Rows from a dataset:
::::::::::

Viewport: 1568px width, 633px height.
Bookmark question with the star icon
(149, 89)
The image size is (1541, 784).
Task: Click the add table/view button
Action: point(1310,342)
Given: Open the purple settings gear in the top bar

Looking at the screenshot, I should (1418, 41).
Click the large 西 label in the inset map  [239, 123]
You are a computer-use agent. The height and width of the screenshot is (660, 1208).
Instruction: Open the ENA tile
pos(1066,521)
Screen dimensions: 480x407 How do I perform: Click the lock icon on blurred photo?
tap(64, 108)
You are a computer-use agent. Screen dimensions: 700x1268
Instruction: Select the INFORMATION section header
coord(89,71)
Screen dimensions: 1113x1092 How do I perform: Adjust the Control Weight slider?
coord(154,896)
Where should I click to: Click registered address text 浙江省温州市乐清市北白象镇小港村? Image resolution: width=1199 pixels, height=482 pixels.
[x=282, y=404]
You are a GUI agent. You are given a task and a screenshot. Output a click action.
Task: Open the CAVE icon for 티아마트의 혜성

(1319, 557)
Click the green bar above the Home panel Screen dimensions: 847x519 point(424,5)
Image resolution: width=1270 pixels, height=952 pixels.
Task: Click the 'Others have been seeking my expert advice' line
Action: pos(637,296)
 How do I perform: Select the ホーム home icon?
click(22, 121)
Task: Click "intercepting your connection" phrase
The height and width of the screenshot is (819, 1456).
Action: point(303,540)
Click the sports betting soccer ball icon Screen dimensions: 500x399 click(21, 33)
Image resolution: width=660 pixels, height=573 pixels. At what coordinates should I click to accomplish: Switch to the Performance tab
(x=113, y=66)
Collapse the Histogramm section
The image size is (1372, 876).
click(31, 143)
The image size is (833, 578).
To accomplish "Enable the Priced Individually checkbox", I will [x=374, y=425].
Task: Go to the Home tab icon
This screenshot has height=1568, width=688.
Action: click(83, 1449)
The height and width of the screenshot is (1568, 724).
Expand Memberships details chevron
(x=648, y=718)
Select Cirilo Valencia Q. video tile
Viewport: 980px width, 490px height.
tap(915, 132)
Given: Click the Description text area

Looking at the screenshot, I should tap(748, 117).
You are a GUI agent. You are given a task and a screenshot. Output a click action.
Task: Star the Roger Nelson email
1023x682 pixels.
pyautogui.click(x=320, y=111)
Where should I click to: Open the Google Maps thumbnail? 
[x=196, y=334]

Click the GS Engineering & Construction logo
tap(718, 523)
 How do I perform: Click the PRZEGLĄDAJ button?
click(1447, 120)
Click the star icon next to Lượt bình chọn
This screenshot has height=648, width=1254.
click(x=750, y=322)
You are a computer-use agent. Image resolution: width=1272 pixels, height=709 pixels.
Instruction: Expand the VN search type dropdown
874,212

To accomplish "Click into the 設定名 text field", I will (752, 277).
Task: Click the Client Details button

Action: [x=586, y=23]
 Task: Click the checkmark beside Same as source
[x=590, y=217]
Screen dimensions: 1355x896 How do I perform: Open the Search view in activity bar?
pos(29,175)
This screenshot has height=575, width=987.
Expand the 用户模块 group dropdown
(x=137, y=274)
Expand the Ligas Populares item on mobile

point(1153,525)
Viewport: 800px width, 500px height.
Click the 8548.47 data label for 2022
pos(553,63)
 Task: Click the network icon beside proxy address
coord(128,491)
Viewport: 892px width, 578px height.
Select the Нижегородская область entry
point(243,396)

::::::::::

Aim: Rewrite the material above with "Screen dimensions" changed to "Screen size" everywhere it occurs, leaving everything else as it is.

Output:
Viewport: 1568px width, 633px height.
Bookmark question with the star icon
(149, 89)
The image size is (1541, 784).
Task: Click the add table/view button
Action: point(1310,342)
Given: Open the purple settings gear in the top bar

Looking at the screenshot, I should (1418, 41).
Click the large 西 label in the inset map  [239, 123]
You are a computer-use agent. The height and width of the screenshot is (660, 1208).
Instruction: Open the ENA tile
pos(1066,521)
Screen size: 480x407 How do I perform: Click the lock icon on blurred photo?
tap(64, 108)
You are a computer-use agent. Screen size: 700x1268
Instruction: Select the INFORMATION section header
coord(89,71)
Screen size: 1113x1092 How do I perform: Adjust the Control Weight slider?
coord(154,896)
Where should I click to: Click registered address text 浙江省温州市乐清市北白象镇小港村? Image resolution: width=1199 pixels, height=482 pixels.
[x=282, y=404]
You are a GUI agent. You are given a task and a screenshot. Output a click action.
Task: Open the CAVE icon for 티아마트의 혜성

(1319, 557)
Click the green bar above the Home panel Screen size: 847x519 point(424,5)
Image resolution: width=1270 pixels, height=952 pixels.
Task: Click the 'Others have been seeking my expert advice' line
Action: pos(637,296)
 How do I perform: Select the ホーム home icon?
click(22, 121)
Task: Click "intercepting your connection" phrase
The height and width of the screenshot is (819, 1456).
Action: point(303,540)
Click the sports betting soccer ball icon Screen size: 500x399 click(21, 33)
Image resolution: width=660 pixels, height=573 pixels. At what coordinates should I click to accomplish: Switch to the Performance tab
(x=113, y=66)
Collapse the Histogramm section
The image size is (1372, 876).
click(31, 143)
The image size is (833, 578).
To accomplish "Enable the Priced Individually checkbox", I will [x=374, y=425].
Task: Go to the Home tab icon
This screenshot has height=1568, width=688.
Action: click(83, 1449)
The height and width of the screenshot is (1568, 724).
Expand Memberships details chevron
(x=648, y=718)
Select Cirilo Valencia Q. video tile
Viewport: 980px width, 490px height.
tap(915, 132)
Given: Click the Description text area

Looking at the screenshot, I should tap(748, 117).
You are a GUI agent. You are given a task and a screenshot. Output a click action.
Task: Star the Roger Nelson email
1023x682 pixels.
pyautogui.click(x=320, y=111)
Where should I click to: Open the Google Maps thumbnail? 
[x=196, y=334]

Click the GS Engineering & Construction logo
tap(718, 523)
 How do I perform: Click the PRZEGLĄDAJ button?
click(1447, 120)
Click the star icon next to Lượt bình chọn
This screenshot has height=648, width=1254.
click(x=750, y=322)
You are a computer-use agent. Image resolution: width=1272 pixels, height=709 pixels.
Instruction: Expand the VN search type dropdown
874,212

To accomplish "Click into the 設定名 text field", I will (752, 277).
Task: Click the Client Details button

Action: [x=586, y=23]
 Task: Click the checkmark beside Same as source
[x=590, y=217]
Screen size: 1355x896 How do I perform: Open the Search view in activity bar?
pos(29,175)
This screenshot has height=575, width=987.
Expand the 用户模块 group dropdown
(x=137, y=274)
Expand the Ligas Populares item on mobile

point(1153,525)
Viewport: 800px width, 500px height.
Click the 8548.47 data label for 2022
pos(553,63)
 Task: Click the network icon beside proxy address
coord(128,491)
Viewport: 892px width, 578px height.
Select the Нижегородская область entry
point(243,396)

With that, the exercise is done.